Circulating microparticles from patients with myocardial infarction cause endothelial dysfunction.

BACKGROUND

Shed membrane microparticles circulate in the peripheral blood of nonischemic (NI) patients and patients with myocardial infarction (MI). We investigated whether or not these microparticles would affect endothelium-dependent responses.

METHODS AND RESULTS

Rat aortic rings with endothelium were exposed for 24 hours to circulating microparticles isolated from 7 patients with NI syndromes and 19 patients with acute MI. Endothelium-dependent relaxations to acetylcholine were not affected by high concentrations of microparticles from NI patients (P=0.80). However, significant impairment was observed in preparations exposed to microparticles from patients with MI at low and high concentrations, corresponding to 0.7-fold and 2-fold circulating plasma levels (P=0.05 and 0.001, respectively).

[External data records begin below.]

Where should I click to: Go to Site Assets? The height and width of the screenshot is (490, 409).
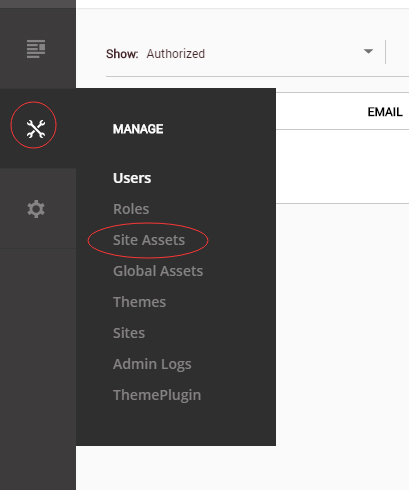coord(149,240)
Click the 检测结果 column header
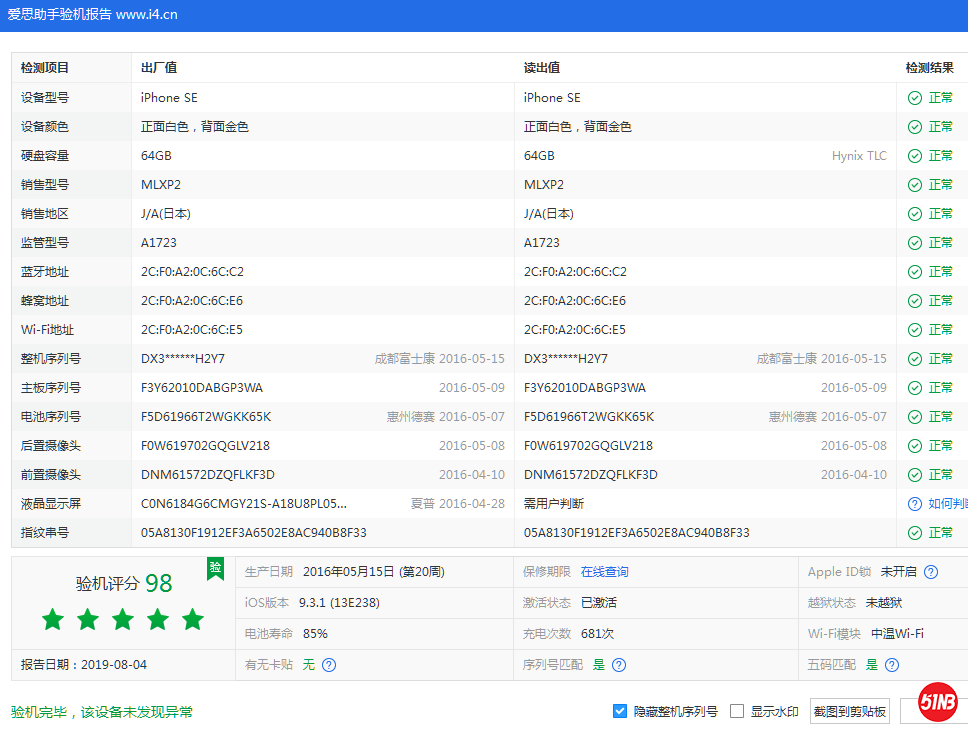 pyautogui.click(x=930, y=67)
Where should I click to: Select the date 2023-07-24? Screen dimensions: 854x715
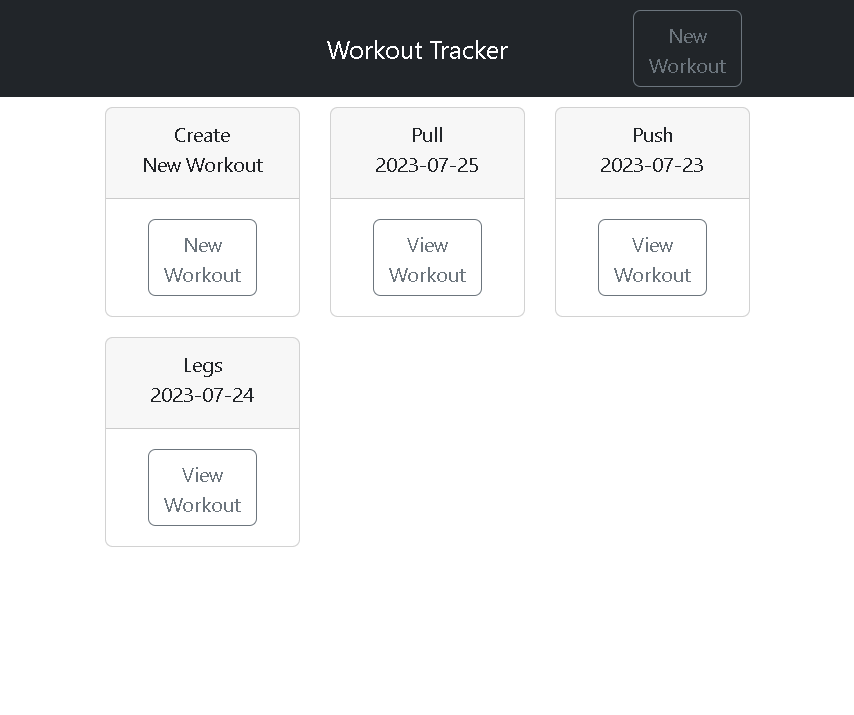[x=202, y=395]
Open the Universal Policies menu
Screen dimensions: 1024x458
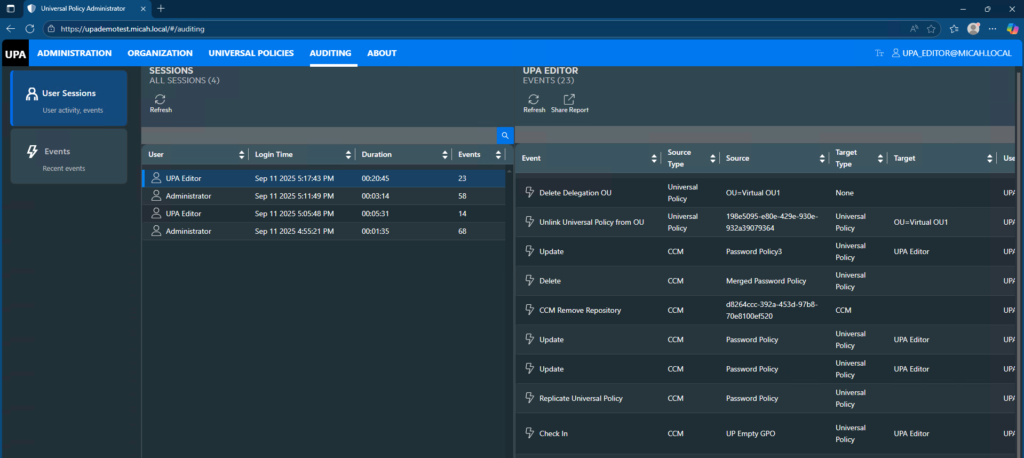coord(251,53)
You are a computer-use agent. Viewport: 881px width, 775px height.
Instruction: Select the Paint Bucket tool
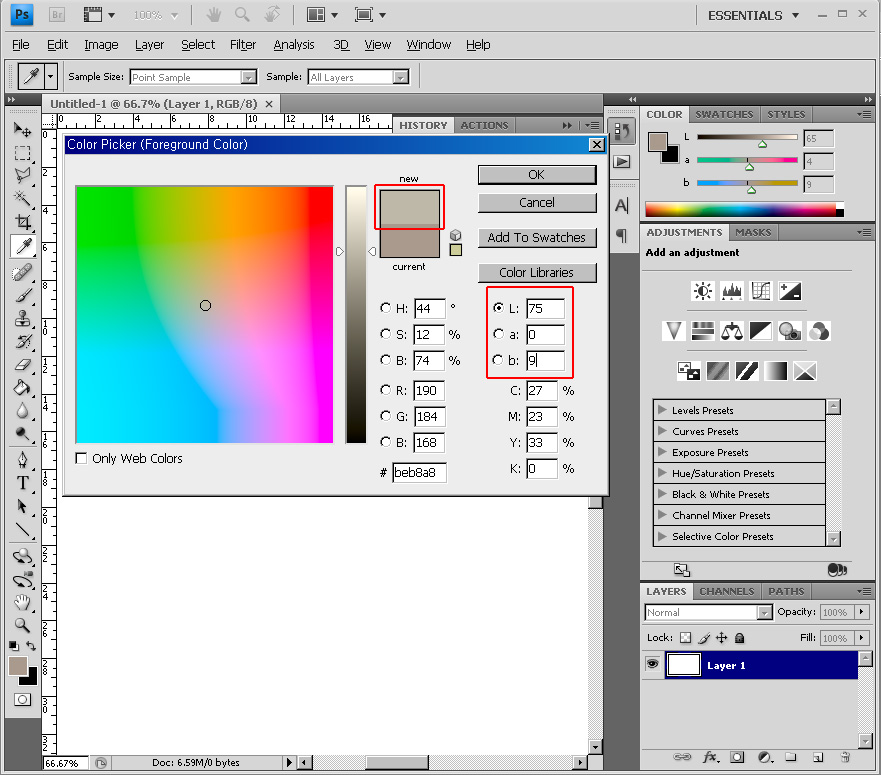tap(22, 387)
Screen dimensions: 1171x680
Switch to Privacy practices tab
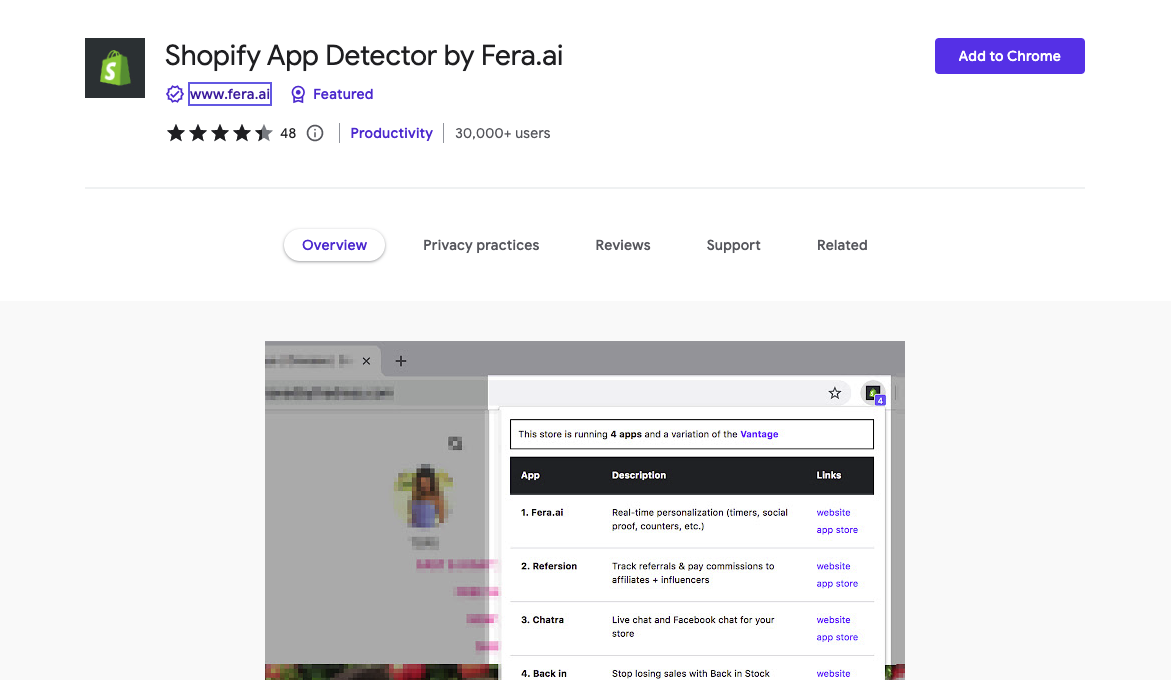pyautogui.click(x=481, y=245)
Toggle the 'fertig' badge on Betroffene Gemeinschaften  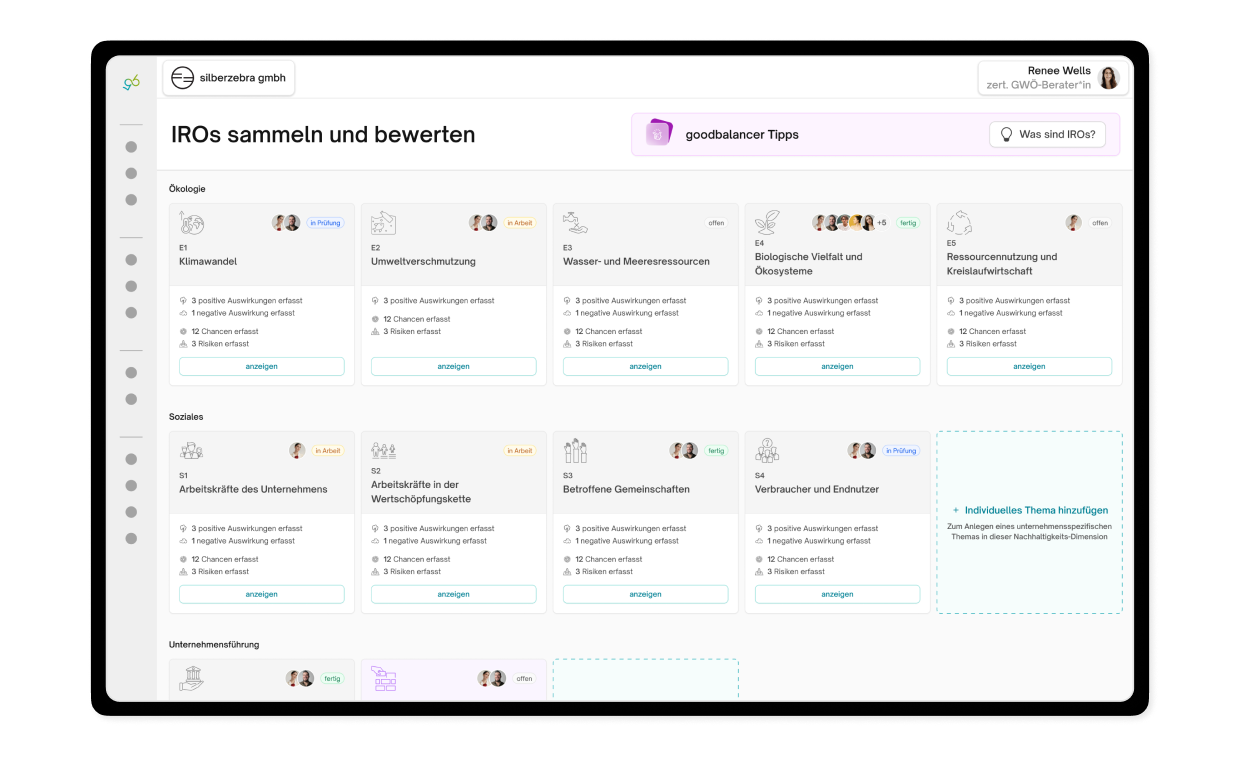[716, 450]
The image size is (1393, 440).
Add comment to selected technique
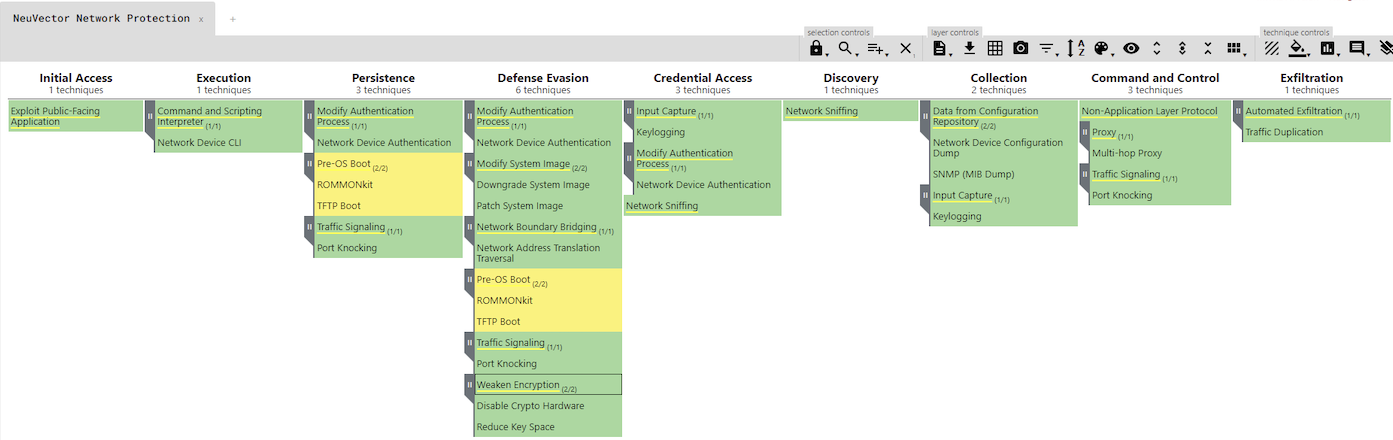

Impairment was not affected by diclofenac (P=0.47), nor by the cell-permeable superoxide dismutase mimetic Mn(III)tetra(4-benzoic acid) porphyrin chloride (P=0.33), but it was abolished by endothelium removal or by N(omega)monomethyl-L-arginine. Relaxations to the calcium ionophore ionomycin were decreased in rings exposed to microparticles from MI patients (P=0.05 and 0.009 for low and high concentrations, respectively), but microparticles from NI patients had no effect (P=0.81). Finally, high concentrations of microparticles from MI patients affected neither endothelium-independent relaxation to sodium nitroprusside (P=0.59) nor expression of the endothelial nitric oxide synthase (P=0.43).

CONCLUSIONS

Circulating microparticles from patients with MI selectively impair the endothelial nitric oxide transduction pathway and, therefore, could contribute to the general vasomotor dysfunction observed after MI, even in angiographically normal arteries.